The SDK emits **OpenTelemetry** spans for every capability invocation, LLM call, and tool call it runs — no setup required on your side. Spans follow the [OpenTelemetry GenAI semantic conventions](https://opentelemetry.io/docs/specs/semconv/gen-ai/) (`gen_ai.operation.name`, `gen_ai.request.model`, `gen_ai.usage.input_tokens`, …), so they land cleanly in any OTEL-aware backend.
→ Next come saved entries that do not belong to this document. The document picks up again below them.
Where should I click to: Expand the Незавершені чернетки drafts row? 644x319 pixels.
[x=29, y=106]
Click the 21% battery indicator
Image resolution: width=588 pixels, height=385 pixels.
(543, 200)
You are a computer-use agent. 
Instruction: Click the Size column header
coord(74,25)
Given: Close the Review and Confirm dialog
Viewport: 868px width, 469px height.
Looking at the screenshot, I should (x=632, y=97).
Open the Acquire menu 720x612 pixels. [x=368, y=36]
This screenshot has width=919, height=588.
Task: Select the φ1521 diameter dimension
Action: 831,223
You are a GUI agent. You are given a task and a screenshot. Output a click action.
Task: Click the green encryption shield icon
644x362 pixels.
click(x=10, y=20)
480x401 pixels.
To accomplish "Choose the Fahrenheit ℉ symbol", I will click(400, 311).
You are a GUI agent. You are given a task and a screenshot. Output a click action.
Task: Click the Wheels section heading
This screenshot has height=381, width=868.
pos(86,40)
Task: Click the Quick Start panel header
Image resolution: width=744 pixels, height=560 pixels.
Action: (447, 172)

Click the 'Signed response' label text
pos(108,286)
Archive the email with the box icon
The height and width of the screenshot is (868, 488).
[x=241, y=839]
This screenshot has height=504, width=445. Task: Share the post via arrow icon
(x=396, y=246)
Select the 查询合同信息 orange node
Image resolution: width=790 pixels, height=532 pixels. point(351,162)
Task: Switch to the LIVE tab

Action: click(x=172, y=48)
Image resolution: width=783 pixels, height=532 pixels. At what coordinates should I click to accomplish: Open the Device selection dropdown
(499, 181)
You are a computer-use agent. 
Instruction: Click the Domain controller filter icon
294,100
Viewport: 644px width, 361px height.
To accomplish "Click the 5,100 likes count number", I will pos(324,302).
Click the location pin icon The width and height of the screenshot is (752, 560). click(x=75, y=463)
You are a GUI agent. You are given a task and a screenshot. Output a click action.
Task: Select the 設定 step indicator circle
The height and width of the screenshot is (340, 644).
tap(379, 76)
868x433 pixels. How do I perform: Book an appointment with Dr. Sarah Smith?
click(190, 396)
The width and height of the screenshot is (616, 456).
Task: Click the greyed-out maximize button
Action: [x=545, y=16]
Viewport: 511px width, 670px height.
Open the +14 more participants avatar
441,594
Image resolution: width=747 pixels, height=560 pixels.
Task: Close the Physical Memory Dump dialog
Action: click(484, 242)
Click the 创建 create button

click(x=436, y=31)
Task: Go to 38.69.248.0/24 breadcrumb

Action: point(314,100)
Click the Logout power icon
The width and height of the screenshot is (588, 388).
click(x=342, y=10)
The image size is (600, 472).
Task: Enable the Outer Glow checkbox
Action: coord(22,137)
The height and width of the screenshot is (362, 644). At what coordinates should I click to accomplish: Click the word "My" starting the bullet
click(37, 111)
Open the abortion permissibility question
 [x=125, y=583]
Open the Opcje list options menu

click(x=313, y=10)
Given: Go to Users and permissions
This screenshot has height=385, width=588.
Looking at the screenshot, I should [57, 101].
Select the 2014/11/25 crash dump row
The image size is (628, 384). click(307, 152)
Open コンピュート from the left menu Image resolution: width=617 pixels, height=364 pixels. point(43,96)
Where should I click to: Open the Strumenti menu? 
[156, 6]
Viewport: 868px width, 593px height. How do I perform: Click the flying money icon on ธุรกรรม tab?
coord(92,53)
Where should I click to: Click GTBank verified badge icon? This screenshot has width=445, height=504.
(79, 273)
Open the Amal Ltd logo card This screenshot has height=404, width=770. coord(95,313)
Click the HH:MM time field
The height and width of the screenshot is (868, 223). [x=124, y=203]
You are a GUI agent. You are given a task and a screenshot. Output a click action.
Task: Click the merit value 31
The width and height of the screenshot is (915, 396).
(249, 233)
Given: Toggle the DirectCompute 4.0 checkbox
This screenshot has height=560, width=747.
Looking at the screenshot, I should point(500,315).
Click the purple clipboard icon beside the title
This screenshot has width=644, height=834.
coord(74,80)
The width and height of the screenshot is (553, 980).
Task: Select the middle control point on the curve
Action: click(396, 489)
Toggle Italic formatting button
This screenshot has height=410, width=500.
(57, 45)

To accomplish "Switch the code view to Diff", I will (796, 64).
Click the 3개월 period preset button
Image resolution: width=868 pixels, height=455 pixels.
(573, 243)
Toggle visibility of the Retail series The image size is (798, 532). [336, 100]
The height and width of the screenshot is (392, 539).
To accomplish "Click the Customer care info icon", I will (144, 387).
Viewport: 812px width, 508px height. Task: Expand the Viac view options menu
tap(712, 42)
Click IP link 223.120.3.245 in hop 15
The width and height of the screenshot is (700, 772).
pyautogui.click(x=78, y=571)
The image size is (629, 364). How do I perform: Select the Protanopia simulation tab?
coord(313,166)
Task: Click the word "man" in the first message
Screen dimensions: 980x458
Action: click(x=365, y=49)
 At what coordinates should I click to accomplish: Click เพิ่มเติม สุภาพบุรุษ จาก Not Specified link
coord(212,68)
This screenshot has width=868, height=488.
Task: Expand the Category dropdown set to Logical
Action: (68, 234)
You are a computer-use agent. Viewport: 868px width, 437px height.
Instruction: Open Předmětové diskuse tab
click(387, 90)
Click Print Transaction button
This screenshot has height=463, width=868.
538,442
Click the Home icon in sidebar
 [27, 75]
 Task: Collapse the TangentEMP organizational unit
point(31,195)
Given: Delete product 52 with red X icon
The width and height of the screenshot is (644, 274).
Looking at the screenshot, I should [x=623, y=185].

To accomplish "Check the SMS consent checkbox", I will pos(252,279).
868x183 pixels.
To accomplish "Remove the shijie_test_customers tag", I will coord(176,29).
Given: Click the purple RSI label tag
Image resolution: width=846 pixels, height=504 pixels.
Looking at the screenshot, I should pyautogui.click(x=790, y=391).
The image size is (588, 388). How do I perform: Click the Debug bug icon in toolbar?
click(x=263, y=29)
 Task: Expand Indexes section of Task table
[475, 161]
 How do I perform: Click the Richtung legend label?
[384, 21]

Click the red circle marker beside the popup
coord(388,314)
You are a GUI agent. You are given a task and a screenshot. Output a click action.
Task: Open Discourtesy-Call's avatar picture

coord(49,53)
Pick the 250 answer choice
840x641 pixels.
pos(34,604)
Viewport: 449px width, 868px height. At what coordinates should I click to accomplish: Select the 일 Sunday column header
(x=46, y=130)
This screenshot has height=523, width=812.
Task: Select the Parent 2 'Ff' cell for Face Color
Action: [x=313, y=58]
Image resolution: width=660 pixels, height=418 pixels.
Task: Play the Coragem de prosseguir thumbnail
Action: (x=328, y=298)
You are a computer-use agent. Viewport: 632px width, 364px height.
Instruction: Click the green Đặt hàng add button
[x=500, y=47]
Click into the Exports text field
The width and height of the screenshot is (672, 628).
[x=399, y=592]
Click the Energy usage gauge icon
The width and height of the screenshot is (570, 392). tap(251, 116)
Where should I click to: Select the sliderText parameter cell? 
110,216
Three helpers are exported from the SDK for instrumenting your own code:

| Helper                 | Use for                                                            | Emits span            |
| ---------------------- | ------------------------------------------------------------------ | --------------------- |
| `trace_llm(meta, fn)`  | Direct LLM calls (OpenAI, Anthropic, Bedrock, Vertex, Ollama, any) | `llm.<op> <model>`    |
| `trace_tool(meta, fn)` | External calls (DB, HTTP, shell, MCP)                              | `tool.execute <name>` |
| `trace_step(name, fn)` | Arbitrary work blocks (planning, parsing, validation)              | `step.<name>`         |

Where the spans go depends on where the agent runs:

* **On the Svantic mesh** (hosted, or self-hosted): the mesh runtime installs a global `TracerProvider` at startup and ships all completed spans to the gateway. They show up in the dashboard's Traces and Usage views.
* **Anywhere else**: if the process has no global `TracerProvider`, the helpers become no-ops — zero runtime cost, nothing to configure.

## When to use it

In the common case, **you don't**. The SDK already traces:

* Every capability invocation (`execute_tool <capability_name>` spans with `gen_ai.tool.*` attributes)
* Every LLM call made by smart-agent mode (`call_llm <model>` spans with `gen_ai.request.model`, `gen_ai.usage.*`, `gen_ai.response.finish_reasons`)
* Every agent invocation in smart-agent mode (`invoke_agent <name>` spans with `gen_ai.conversation.id`, aggregated token totals)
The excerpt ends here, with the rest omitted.